The Magnetic Unbinding

In a two-dimensional superfluid, vortex-antivortex pairs are bound at low temperature — confined by a logarithmic potential. The Berezinskii-Kosterlitz-Thouless (BKT) transition unbinds them at a critical temperature, destroying superfluidity. The mechanism is thermal: enough energy to overcome the confining potential.

Yi-Thomas, Long, and Sau show a different pathway to unbinding. In a spin-orbit coupled Bose gas, the bosons condense at one of two nonzero momenta, breaking an Ising symmetry. Domain walls form between the two condensate phases. Vortex-antivortex pairs can separate along these domain walls — the wall provides a channel for vortices to escape confinement.

The through-claim: the Ising transition drives the BKT transition. Critical fluctuations near the magnetic ordering point generate enough domain wall structure to deconfine vortex pairs, destroying superfluid stiffness.

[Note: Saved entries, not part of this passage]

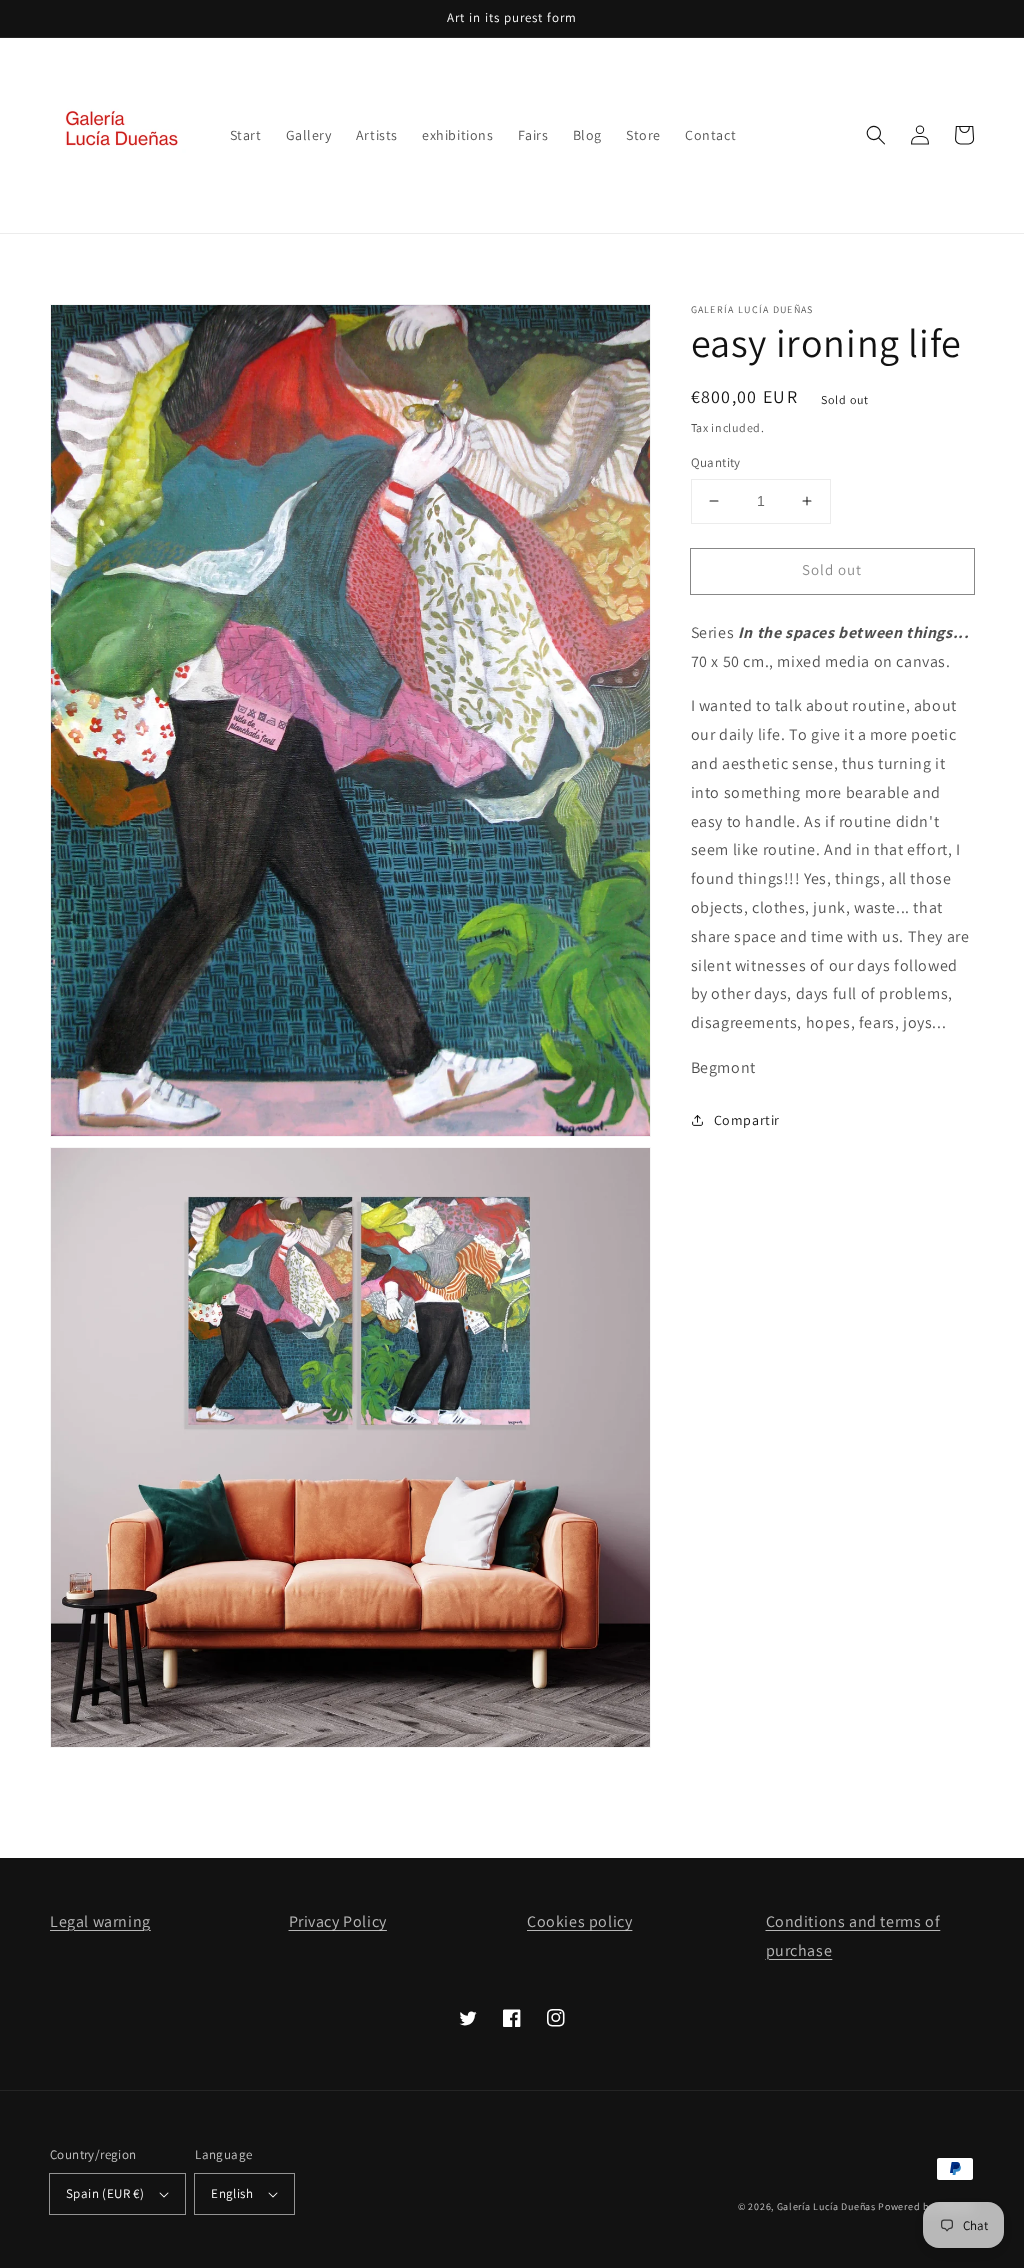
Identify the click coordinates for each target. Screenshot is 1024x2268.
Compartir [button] (747, 1120)
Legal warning (100, 1921)
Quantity (716, 462)
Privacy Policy (338, 1921)
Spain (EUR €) (105, 2193)
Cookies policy (579, 1921)
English (232, 2193)
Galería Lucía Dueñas (826, 2206)
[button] (876, 135)
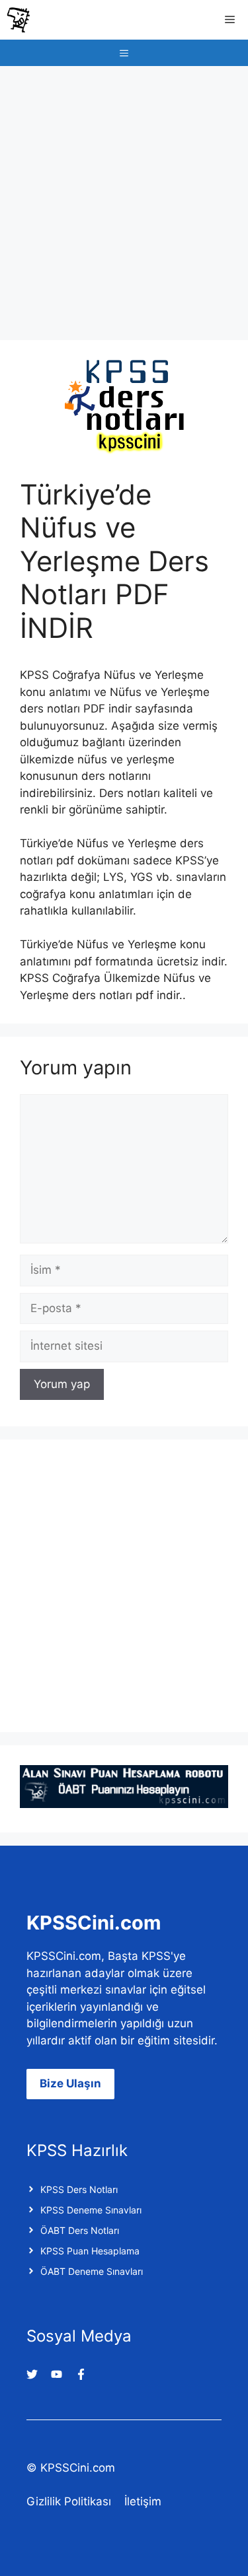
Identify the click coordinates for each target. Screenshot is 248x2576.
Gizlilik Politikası (68, 2501)
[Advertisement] (124, 196)
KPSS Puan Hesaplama (90, 2250)
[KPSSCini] (18, 20)
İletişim (142, 2501)
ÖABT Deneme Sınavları (91, 2271)
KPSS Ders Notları (79, 2189)
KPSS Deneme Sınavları (91, 2209)
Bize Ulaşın (70, 2083)
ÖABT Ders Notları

Two phase transitions that seem unrelated — one magnetic, one topological — become causally coupled.

The coupling goes further: the Ising transition itself becomes first-order, pushed there by the interaction with vortex physics. The magnetic ordering affects the topological transition, and the topological transition feeds back to change the character of the magnetic one.

Two seemingly independent orderings — magnetic symmetry breaking and vortex confinement — locked into a single mechanism by spin-orbit coupling.